* [GIVEN INSTRUCTION]: Copy the following material line for line, without changing anything.

═════ DATA SUPPLIED

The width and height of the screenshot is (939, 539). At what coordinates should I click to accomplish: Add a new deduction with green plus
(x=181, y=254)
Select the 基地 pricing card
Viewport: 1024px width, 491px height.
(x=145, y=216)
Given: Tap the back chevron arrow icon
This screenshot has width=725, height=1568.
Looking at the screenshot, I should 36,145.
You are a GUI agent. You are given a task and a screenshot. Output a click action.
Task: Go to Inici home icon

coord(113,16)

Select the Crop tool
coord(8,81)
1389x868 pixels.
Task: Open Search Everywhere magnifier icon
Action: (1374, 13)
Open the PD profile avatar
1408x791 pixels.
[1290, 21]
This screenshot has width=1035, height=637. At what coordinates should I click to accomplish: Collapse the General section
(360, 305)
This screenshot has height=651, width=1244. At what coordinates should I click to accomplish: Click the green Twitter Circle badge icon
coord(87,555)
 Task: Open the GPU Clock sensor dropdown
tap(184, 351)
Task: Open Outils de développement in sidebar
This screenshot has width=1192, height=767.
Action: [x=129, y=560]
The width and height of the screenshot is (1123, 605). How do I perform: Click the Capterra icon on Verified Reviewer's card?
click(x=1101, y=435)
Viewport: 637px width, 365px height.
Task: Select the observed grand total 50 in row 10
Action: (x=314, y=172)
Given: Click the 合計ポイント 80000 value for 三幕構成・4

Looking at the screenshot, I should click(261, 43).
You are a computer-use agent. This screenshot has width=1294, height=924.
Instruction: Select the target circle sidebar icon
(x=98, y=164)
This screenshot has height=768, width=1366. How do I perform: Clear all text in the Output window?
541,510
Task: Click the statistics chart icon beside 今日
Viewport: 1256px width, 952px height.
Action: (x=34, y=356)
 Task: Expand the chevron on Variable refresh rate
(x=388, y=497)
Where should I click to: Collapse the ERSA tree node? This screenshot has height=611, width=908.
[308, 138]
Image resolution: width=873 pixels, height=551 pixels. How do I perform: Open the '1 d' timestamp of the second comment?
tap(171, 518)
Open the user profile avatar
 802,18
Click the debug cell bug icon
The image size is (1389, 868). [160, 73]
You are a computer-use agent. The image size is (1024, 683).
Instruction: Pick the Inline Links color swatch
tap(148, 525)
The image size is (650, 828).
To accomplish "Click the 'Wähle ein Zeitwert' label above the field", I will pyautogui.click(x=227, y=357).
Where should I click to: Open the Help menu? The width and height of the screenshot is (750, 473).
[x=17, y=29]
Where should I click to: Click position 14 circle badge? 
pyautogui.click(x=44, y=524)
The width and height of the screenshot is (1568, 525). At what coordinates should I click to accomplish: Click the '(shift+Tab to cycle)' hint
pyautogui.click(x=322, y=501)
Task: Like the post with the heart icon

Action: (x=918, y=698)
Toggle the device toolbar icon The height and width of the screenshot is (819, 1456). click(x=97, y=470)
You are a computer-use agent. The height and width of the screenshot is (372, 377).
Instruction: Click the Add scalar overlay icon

══════════

* [WRITTEN SOLUTION]:
The width and height of the screenshot is (939, 539). At what coordinates should I click to accomplish: Add a new deduction with green plus
(x=181, y=254)
Select the 基地 pricing card
Viewport: 1024px width, 491px height.
(x=145, y=216)
Given: Tap the back chevron arrow icon
This screenshot has width=725, height=1568.
Looking at the screenshot, I should 36,145.
You are a GUI agent. You are given a task and a screenshot. Output a click action.
Task: Go to Inici home icon

coord(113,16)

Select the Crop tool
coord(8,81)
1389x868 pixels.
Task: Open Search Everywhere magnifier icon
Action: (1374, 13)
Open the PD profile avatar
1408x791 pixels.
[1290, 21]
This screenshot has width=1035, height=637. At what coordinates should I click to accomplish: Collapse the General section
(360, 305)
This screenshot has height=651, width=1244. At what coordinates should I click to accomplish: Click the green Twitter Circle badge icon
coord(87,555)
 Task: Open the GPU Clock sensor dropdown
tap(184, 351)
Task: Open Outils de développement in sidebar
This screenshot has width=1192, height=767.
Action: [x=129, y=560]
The width and height of the screenshot is (1123, 605). How do I perform: Click the Capterra icon on Verified Reviewer's card?
click(x=1101, y=435)
Viewport: 637px width, 365px height.
Task: Select the observed grand total 50 in row 10
Action: (x=314, y=172)
Given: Click the 合計ポイント 80000 value for 三幕構成・4

Looking at the screenshot, I should click(261, 43).
You are a computer-use agent. This screenshot has width=1294, height=924.
Instruction: Select the target circle sidebar icon
(x=98, y=164)
This screenshot has height=768, width=1366. How do I perform: Clear all text in the Output window?
541,510
Task: Click the statistics chart icon beside 今日
Viewport: 1256px width, 952px height.
Action: (x=34, y=356)
 Task: Expand the chevron on Variable refresh rate
(x=388, y=497)
Where should I click to: Collapse the ERSA tree node? This screenshot has height=611, width=908.
[308, 138]
Image resolution: width=873 pixels, height=551 pixels. How do I perform: Open the '1 d' timestamp of the second comment?
tap(171, 518)
Open the user profile avatar
 802,18
Click the debug cell bug icon
The image size is (1389, 868). [160, 73]
You are a computer-use agent. The image size is (1024, 683).
Instruction: Pick the Inline Links color swatch
tap(148, 525)
The image size is (650, 828).
To accomplish "Click the 'Wähle ein Zeitwert' label above the field", I will pyautogui.click(x=227, y=357).
Where should I click to: Open the Help menu? The width and height of the screenshot is (750, 473).
[x=17, y=29]
Where should I click to: Click position 14 circle badge? 
pyautogui.click(x=44, y=524)
The width and height of the screenshot is (1568, 525). At what coordinates should I click to accomplish: Click the '(shift+Tab to cycle)' hint
pyautogui.click(x=322, y=501)
Task: Like the post with the heart icon

Action: (x=918, y=698)
Toggle the device toolbar icon The height and width of the screenshot is (819, 1456). click(x=97, y=470)
You are a computer-use agent. The height and width of the screenshot is (372, 377).
Instruction: Click the Add scalar overlay icon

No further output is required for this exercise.